2021 Graduation Book Sale – 50% Off!

Our entire catalog of online books is on sale for 50% off for a
limited time. It’s our 2021 Graduation Sale – come see what’s new!😉

Home iOS & Swift Tutorials

AVAudioEngine Tutorial for iOS: Getting Started

Learn how to use AVAudioEngine to build the next greatest podcasting app! Implement audio features to pause, skip, speed up, slow down and change the pitch of audio in your app.

4.5/5 2 Ratings

Version

  • Swift 5, iOS 14, Xcode 12
Update note: Ryan Ackermann updated this tutorial for iOS 14, Xcode 12 and Swift 5. Scott McAlister wrote the original.

Mention audio processing to most iOS developers, and they’ll give you a look of fear and trepidation. That’s because, prior to iOS 8, it meant diving into the depths of the low-level Core Audio framework — a trip only a few brave souls dared to make. Thankfully, that all changed in 2014 with the release of iOS 8 and AVAudioEngine. This AVAudioEngine tutorial will show you how to use Apple’s new, higher-level audio toolkit to make audio processing apps without the need to dive into Core Audio.

That’s right! No longer do you need to search through obscure pointer-based C/C++ structures and memory buffers to gather your raw audio data. If you understand basic Swift code, this tutorial will guide you through the adding audio features to an app.

Swifty looking concerned

In this tutorial, you’ll use AVAudioEngine to build the next great podcasting app: Raycast. :]

The features you’ll implement in this app are:

  • Play a local audio file.
  • View the playback progress.
  • Observe the audio signal level with a VU meter.
  • Skip forward or backward.
  • Change the playback rate and pitch.

When you’re done, you’ll have a fantastic app for listening to podcasts and audio files.

short demo animation of the Raycast app

Getting Started

Download the starter project by clicking the Download Materials button at the top or bottom of the tutorial.

Build and run your project in Xcode, and you’ll see the basic UI:

screenshot of the starter project app

The controls don’t do anything yet. In fact, they’re disabled for now since the audio isn’t ready to play. However, the controls are set up to call their respective view model methods that you’ll implement.
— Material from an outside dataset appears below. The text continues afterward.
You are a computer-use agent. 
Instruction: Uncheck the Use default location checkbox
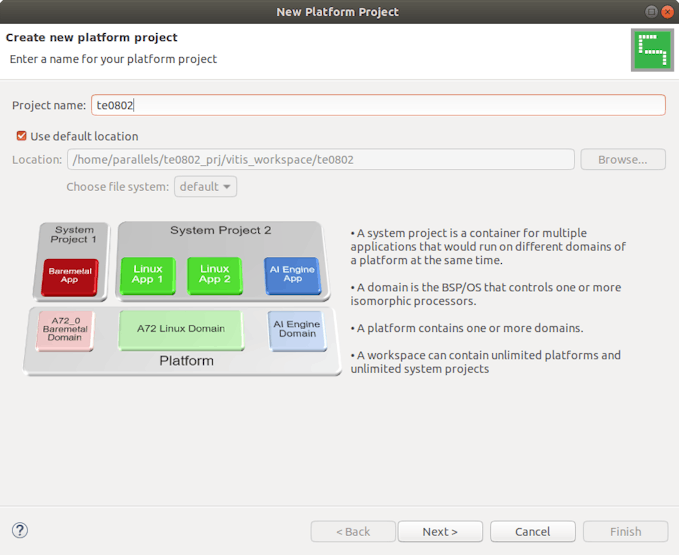(22, 136)
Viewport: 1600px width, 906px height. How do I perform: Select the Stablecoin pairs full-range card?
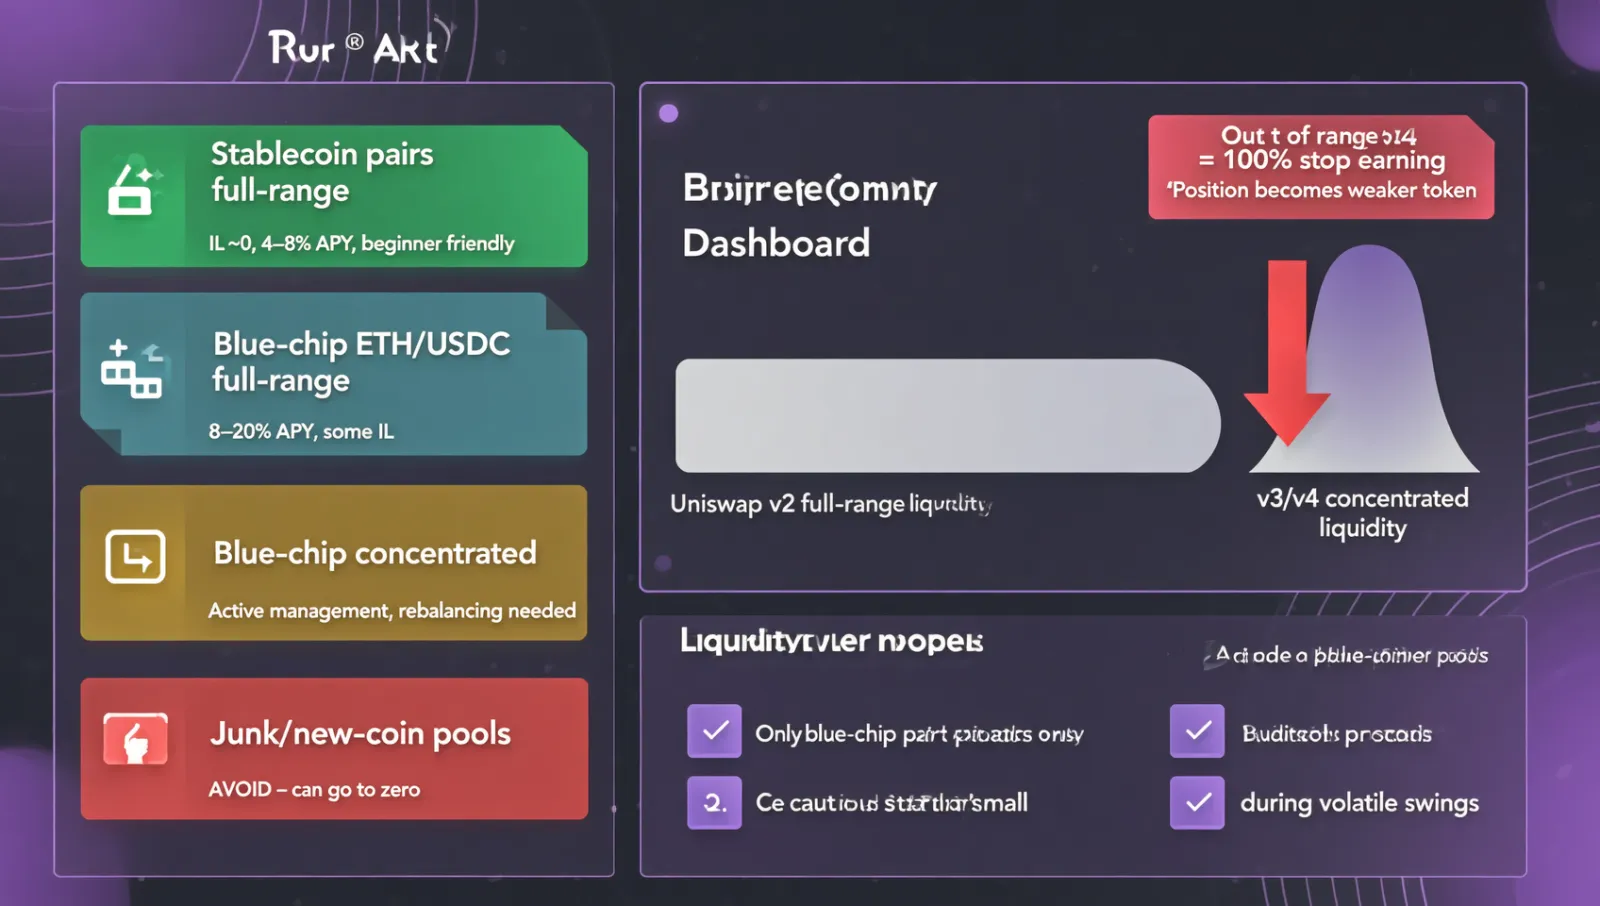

Understanding iOS Audio Frameworks

Before jumping into the project, here’s a quick overview of the iOS Audio frameworks:

  • CoreAudio and AudioToolbox are the low-level C frameworks.
  • AVFoundation is an Objective-C/Swift framework.
  • AVAudioEngine is a part of AVFoundation.
  • chart of different audio tools

  • AVAudioEngine is a class that defines a group of connected audio nodes. You’ll add two nodes to the project: AVAudioPlayerNode and AVAudioUnitTimePitch.

    adding Player and Effect to AVAudioEngine

By utilizing these frameworks, you can avoid delving into the low-level processing of audio information and focus on the higher-level features you want to add to your app.

Setting up Audio

Open Models/PlayerViewModel.swift and look inside. At the top, under Public properties, you’ll see all the properties used in the view to lay out the audio player. The methods used to make the player are provided for you to fill out.

Add the following code to setupAudio():

// 1
guard let fileURL = Bundle.main.url(
  forResource: "Intro",
  withExtension: "mp3")
else {
  return
}

do {
  // 2
  let file = try AVAudioFile(forReading: fileURL)
  let format = file.processingFormat
  
  audioLengthSamples = file.length
  audioSampleRate = format.sampleRate
  audioLengthSeconds = Double(audioLengthSamples) / audioSampleRate
  
  audioFile = file
  
  // 3
  configureEngine(with: format)
} catch {
  print("Error reading the audio file: \(error.localizedDescription)")
}

Take a closer look at what’s happening:

  1. This gets the URL of the audio file included in the app bundle.
  2. The audio file is transformed into an AVAudioFile and a few properties are extracted from the file’s metadata.
  3. The final step to prepare an audio file for playback is to set up the audio engine.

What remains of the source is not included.